Source
Until recently, I would have told you I don’t struggle with idleness or laziness. I struggle with plenty of other things, but being idle? No, not me. Not Enneagram-3-Type-A-Extrovert me. In fact, sometimes it feels like the first time I truly sit still is when I get into bed at the end of the day. Being so productive and active wouldn’t even give me time to think about being idle. Right?
As it turns out, idleness is multi-faceted.
My whole life, I had viewed idleness as this one-dimensional sin. I saw it as the less explicit counterpart to laziness and sloth. Staying in bed until noon, lying on the couch and watching TV all day … these were the things I correlated with this sin.
But the more I dug into Scripture to see what God has to say about it, the more aware I became of this: I deeply struggle with idleness, and a lot of unaware sisters probably do too.
Before I get to the root, I want to be clear: my preconceived view of idleness is a reality. That more common understanding of the sin is a very real struggle for many people, so I’m not ignoring the fact that idleness can look very much like the picture I painted for you. Falling into a trap of inactivity is a temptation that has infiltrated our culture with the help of things like gaming, Netflix, and social media.
What I am saying is that idleness also takes on more forms, many of which we’re totally unaware and potentially walking in today. It’s a classic case of the enemy being the enemy, putting on our blinders and narrowing our view of a sin to convince us we don’t struggle with it and don’t need to pray and fight against it.
The Faces of Idleness
It’s amazing what we can find in Scripture when we go digging with purpose. In my search for God’s words on idleness, I found way more than I had bargained for.
First, God is very serious about work. Proverbs is bursting at the seams with wisdom about this, including warnings against those who choose not to work (and work heartily):
- “Whoever is slack in his work is a brother to him who destroys.” (Proverbs 18:9)
- “The desire of the sluggard kills him, for his hands refuse to labor.” (Proverbs 21:25)
- “As a door turns on its hinges, so does a sluggard on his bed.” (Proverbs 26:14)
- “The soul of the sluggard craves and gets nothing, while the soul of the diligent is richly supplied.” (Proverbs 13:4)
That’s the tip of the iceberg! The Bible also confronts several other types of idleness.
In 2 Thessalonians 3:11, Paul warns against those who have made themselves busy with the wrong things: “For we hear that some among you walk in idleness, not busy at work, but busybodies.”
How often do I fill my time with “productive” things—maybe things that don’t seem inherently bad—to avoid doing something I know God is putting on my heart? Idleness doesn’t require us to be still, but it invites us to avoid the Spirit’s prompting.
Scripture also addresses idleness of the tongue. Yes, our mouths are one of the primary avenues through which idleness works itself out in our lives! Guilty as charged. In 1 Timothy 5:13, Paul warns Timothy that many of the women “…learn to be idlers, going about from house to house, and not only idlers, but also gossips and busybodies, saying what they should not.”
We are also warned of the weight of our words in Matthew 12:36–37 when Jesus says, “I tell you, on the day of judgment people will give account for every careless word they speak, for by your words you will be justified, and by your words you will be condemned.” When our words aren’t intentional they become idle, careless, and dangerous.

Records

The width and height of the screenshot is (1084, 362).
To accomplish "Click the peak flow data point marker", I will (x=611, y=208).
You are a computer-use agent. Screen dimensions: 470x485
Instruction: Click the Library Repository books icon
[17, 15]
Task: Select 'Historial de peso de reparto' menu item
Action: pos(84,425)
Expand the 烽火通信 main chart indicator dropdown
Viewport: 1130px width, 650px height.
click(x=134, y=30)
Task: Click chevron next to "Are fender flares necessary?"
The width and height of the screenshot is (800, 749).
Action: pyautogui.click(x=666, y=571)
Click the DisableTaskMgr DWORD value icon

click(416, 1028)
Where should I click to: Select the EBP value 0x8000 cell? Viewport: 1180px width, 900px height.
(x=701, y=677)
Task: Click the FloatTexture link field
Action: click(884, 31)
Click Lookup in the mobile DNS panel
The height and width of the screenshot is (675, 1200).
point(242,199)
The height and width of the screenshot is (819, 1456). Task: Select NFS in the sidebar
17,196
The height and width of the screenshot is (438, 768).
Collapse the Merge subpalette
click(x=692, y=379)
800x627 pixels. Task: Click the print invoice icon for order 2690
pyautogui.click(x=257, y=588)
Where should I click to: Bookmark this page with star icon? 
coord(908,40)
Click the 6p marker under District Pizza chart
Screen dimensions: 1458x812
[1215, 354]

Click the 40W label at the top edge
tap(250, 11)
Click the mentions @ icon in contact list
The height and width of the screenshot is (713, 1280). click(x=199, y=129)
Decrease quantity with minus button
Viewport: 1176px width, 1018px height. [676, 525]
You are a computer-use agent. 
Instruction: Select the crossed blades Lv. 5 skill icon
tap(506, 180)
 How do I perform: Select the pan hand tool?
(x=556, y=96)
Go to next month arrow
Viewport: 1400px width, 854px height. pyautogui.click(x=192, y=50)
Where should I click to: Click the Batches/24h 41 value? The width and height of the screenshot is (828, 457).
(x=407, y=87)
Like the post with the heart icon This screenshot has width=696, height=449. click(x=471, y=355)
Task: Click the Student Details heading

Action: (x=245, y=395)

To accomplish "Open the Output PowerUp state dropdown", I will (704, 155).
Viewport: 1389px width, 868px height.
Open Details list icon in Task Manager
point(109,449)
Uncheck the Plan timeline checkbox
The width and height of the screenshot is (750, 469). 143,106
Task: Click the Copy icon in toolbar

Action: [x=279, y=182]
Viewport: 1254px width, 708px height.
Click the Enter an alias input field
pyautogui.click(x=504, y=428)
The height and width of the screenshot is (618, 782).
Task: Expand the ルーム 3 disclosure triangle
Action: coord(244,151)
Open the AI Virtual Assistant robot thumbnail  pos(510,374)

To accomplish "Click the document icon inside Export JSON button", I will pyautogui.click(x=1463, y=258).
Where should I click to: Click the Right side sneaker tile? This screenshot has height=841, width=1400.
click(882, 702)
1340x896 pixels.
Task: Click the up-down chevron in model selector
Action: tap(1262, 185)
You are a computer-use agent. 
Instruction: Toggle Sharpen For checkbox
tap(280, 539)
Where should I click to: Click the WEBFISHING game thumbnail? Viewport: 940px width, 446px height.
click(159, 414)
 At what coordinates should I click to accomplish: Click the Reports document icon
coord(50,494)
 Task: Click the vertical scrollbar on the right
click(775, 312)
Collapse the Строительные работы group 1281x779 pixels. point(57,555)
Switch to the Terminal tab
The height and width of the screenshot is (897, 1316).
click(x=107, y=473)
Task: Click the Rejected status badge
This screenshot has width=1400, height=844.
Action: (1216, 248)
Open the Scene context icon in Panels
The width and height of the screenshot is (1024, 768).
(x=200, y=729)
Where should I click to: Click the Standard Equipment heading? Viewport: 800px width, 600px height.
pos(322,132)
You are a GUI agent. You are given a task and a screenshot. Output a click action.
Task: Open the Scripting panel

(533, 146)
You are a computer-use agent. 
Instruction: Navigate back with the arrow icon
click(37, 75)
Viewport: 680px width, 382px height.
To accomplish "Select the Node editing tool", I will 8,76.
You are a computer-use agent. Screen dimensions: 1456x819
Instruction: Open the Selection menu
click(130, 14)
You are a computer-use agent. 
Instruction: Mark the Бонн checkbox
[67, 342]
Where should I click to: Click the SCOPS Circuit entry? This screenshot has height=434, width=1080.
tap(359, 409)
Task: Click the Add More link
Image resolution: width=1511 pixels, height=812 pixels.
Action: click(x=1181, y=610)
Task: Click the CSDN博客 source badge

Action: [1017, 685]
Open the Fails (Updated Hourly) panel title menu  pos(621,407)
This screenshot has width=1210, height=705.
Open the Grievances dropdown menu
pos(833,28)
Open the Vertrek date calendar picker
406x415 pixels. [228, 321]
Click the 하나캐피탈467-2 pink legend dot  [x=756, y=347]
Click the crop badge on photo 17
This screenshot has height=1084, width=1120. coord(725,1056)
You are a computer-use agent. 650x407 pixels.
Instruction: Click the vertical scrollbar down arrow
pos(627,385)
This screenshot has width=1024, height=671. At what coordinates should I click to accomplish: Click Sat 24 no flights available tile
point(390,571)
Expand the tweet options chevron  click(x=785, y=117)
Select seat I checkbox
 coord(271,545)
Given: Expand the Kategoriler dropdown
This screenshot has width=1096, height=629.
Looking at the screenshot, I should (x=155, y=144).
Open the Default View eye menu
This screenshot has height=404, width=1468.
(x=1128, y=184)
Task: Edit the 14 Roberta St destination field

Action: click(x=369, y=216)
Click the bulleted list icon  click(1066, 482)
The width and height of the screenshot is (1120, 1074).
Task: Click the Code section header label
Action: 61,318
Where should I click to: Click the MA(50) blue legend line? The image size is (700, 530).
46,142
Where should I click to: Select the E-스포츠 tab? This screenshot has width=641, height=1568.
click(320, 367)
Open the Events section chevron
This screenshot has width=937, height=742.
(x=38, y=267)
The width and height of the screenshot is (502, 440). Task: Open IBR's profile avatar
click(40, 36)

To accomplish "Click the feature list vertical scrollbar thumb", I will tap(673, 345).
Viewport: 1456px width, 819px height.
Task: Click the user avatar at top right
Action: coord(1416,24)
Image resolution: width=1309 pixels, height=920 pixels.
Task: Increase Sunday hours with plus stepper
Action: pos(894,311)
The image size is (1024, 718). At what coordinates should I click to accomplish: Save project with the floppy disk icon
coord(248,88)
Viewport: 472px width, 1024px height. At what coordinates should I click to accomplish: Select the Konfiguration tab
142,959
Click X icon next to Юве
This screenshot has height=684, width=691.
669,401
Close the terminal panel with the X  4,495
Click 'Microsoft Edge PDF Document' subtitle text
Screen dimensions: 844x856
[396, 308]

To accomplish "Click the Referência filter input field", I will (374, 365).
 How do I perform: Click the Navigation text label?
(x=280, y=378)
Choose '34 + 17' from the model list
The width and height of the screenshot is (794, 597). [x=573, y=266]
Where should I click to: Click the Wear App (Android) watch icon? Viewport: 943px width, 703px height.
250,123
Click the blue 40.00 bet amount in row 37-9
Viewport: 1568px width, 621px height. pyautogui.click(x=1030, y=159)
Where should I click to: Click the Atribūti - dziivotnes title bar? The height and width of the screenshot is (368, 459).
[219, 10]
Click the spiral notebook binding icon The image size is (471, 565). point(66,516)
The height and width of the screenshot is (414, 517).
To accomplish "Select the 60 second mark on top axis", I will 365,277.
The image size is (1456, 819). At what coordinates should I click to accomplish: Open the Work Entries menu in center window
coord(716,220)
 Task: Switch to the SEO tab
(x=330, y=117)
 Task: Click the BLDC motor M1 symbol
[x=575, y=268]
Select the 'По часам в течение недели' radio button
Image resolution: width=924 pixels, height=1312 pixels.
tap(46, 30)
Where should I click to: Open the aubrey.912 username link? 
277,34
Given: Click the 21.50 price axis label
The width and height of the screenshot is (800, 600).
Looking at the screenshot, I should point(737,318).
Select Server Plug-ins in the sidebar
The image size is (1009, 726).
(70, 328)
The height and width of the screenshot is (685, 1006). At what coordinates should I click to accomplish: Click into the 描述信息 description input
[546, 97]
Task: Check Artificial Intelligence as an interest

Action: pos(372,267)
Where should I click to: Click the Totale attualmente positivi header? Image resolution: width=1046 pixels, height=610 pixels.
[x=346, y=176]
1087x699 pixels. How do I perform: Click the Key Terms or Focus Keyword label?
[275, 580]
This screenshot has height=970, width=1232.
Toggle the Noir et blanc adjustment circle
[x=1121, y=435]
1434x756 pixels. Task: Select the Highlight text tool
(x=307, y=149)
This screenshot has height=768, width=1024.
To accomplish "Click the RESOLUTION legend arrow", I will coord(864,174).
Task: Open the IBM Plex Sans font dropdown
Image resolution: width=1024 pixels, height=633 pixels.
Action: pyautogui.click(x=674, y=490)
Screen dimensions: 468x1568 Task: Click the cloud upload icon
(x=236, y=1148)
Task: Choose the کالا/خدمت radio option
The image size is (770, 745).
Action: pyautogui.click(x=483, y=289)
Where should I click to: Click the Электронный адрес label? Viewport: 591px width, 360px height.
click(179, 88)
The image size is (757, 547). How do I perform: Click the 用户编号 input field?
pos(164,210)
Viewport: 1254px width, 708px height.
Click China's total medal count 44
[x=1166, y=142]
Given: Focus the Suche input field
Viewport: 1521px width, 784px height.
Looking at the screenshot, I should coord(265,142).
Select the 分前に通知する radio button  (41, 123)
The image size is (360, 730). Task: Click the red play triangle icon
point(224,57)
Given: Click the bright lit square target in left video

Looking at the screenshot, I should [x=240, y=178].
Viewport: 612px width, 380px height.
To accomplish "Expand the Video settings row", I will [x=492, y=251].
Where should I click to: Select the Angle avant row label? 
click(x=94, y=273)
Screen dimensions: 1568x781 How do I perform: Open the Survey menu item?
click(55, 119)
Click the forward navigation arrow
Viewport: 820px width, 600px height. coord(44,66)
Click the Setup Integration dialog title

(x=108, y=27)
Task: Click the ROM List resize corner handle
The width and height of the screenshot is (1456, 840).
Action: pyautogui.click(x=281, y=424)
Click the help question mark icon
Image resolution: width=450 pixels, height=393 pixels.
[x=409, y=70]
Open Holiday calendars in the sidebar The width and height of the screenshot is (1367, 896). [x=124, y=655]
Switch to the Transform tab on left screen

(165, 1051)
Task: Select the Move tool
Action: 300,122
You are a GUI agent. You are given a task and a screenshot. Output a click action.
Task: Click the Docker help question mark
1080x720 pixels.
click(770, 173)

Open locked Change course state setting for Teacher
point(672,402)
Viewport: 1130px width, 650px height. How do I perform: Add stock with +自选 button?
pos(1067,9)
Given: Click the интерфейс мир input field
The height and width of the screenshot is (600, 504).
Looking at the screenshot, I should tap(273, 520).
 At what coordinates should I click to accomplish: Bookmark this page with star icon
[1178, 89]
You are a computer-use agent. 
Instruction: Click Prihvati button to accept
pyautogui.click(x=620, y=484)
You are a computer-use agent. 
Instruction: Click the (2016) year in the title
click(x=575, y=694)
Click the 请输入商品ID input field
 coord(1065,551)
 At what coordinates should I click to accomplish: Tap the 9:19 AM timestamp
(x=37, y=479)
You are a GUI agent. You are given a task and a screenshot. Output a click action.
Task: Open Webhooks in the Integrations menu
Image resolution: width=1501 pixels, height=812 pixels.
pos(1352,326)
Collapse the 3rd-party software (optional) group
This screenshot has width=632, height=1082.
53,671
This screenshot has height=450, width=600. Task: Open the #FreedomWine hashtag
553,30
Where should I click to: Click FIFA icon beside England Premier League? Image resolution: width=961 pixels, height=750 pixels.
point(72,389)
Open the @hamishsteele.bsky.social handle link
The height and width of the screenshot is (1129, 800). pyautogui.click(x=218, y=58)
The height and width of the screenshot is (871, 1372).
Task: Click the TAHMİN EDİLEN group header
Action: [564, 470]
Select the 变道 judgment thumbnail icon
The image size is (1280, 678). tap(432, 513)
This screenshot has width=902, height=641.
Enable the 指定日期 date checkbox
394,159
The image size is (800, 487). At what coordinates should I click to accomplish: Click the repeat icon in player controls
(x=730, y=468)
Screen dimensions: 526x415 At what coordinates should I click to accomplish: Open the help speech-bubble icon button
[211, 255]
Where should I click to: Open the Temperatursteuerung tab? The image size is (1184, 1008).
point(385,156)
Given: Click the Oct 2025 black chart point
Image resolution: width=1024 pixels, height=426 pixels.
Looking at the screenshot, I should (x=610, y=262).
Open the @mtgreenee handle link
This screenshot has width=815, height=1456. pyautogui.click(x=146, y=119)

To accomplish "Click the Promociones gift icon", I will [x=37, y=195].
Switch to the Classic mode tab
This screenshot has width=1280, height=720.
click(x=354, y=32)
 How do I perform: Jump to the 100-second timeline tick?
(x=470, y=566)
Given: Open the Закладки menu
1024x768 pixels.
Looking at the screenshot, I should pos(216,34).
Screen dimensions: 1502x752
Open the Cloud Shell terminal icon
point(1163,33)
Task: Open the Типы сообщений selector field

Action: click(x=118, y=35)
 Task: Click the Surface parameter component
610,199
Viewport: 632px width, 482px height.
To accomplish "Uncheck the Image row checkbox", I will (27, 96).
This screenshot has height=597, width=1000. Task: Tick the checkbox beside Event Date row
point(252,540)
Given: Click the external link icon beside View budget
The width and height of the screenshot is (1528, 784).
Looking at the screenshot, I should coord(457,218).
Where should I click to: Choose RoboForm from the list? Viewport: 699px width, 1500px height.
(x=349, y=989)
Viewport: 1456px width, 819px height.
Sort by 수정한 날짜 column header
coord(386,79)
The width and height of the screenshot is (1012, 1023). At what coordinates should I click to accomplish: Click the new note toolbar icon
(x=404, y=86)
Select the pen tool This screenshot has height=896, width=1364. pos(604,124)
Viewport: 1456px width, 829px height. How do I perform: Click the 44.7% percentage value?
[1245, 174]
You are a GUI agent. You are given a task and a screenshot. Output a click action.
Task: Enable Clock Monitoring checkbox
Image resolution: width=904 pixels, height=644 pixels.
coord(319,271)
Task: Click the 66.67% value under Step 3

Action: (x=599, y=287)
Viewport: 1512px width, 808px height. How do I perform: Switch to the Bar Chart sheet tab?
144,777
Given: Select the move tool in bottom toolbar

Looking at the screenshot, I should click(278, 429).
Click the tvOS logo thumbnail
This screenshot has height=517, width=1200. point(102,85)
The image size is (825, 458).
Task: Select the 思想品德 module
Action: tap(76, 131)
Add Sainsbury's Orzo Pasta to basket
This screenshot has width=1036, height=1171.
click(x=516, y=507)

Exercises to complete
#1 In the essay on idleness, which Bible verse does Paul use to warn against people who are busy with the wrong things?
#2 Copy the part of the essay on idleness that starts at the words "How often do" and ends after the words "the Spirit’s prompting.".
#3 Carry on writing the essay on idleness from the point where it stops.
The items have no connection to the essay on idleness.

Exercise responses
#1 2 Thessalonians 3:11.

#2
How often do I fill my time with “productive” things—maybe things that don’t seem inherently bad—to avoid doing something I know God is putting on my heart? Idleness doesn’t require us to be still, but it invites us to avoid the Spirit’s prompting.

#3
Scripture doesn’t stop at our routines and our words; it also looks at our hearts. While God is clear that we are to work, He’s also clear about not being solely self-serving in our work: “Let the thief no longer steal, but rather let him labor, doing honest work with his own hands, so that he may have something to share with anyone in need” (Ephesians 4:28).
At an even deeper level, God desires for us to run away from the idleness that suffocates our zeal for Him: “Do not be slothful in zeal, be fervent in spirit, serve the Lord” (Romans 12:11).
Can you begin to see how idleness is working itself out in these more unassuming ways? It affects our words, our relationships, and our passion. The sin of idleness isn’t sitting still; it’s chasing distraction instead of godly purpose and good work.
Plaguing Our Purpose
If idleness is so complex, what’s at its root? A dear friend of mine said it well: idleness is the result of not understanding and obeying our God-given purpose.
When we don’t understand that we were created to love God and others (Mark 12:30–31), be a witness and make disciples (Matthew 28:19–20), and be rich in good deeds (1 Timothy 6:18), we quickly lose sight of how to use the days we’ve been given on earth to fulfill those purposes.
Without purpose, anxiety creeps in. We begin to feel unqualified and fear rejection, causing us to avoid the things God wants us to do and instead filling that time with things that provide momentary comfort, security, or avoidance of the truth. In those moments of weakness, idleness plagues our purpose by removing discipline. It takes us from confident and committed to complacent. It reduces our work from stewardship and service to that which lives in the scroll of our phones. The discontent and lack of direction that idleness breeds is confirmation that we were meant for so much more.
Maybe you’re struggling with unproductivity or a misguided excess of it; maybe you’re now aware of a tongue that has gone idle or busy hands that have stopped producing Kingdom work. Whatever form idleness has taken in your life, know you’re not alone, sister. This is why God gave us so much biblical wisdom to fight it!
Rest in the fact that God has given you incredible purpose and grace in Christ Jesus (2 Timothy 1:9). When we come to believe that, we can’t help but live it and put idleness to shame.
Sarah Beth McCloud is passionate about healthy communication and facilitating messages that move us forward—personally, professionally, and spiritually. She and her husband Marshall live on the outskirts of Atlanta where she works as Manager of Communications for WinShape Foundation. When she’s not writing, she much prefers being outdoors. She loves reading (surprise!), spinning, cooking, and talking about the nitty-gritty details of the Bible over a (very) strong cup of coffee.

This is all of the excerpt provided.